### Directions for this task
Exactly the lines from the start of the data below through the line containing "You are a computer-use agent." must be returned, and no others.
>>>>
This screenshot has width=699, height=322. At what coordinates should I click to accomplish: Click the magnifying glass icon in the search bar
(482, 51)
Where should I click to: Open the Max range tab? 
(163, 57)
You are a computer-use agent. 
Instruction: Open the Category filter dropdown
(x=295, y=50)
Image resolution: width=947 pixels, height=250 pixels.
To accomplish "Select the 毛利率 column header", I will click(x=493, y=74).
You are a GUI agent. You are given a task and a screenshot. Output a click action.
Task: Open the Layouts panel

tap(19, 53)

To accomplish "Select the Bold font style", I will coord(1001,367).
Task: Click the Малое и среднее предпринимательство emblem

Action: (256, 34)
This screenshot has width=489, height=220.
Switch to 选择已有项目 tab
<<<<
### Response area
This screenshot has width=699, height=322. At what coordinates should I click to accomplish: Click the magnifying glass icon in the search bar
(482, 51)
Where should I click to: Open the Max range tab? 
(163, 57)
You are a computer-use agent. 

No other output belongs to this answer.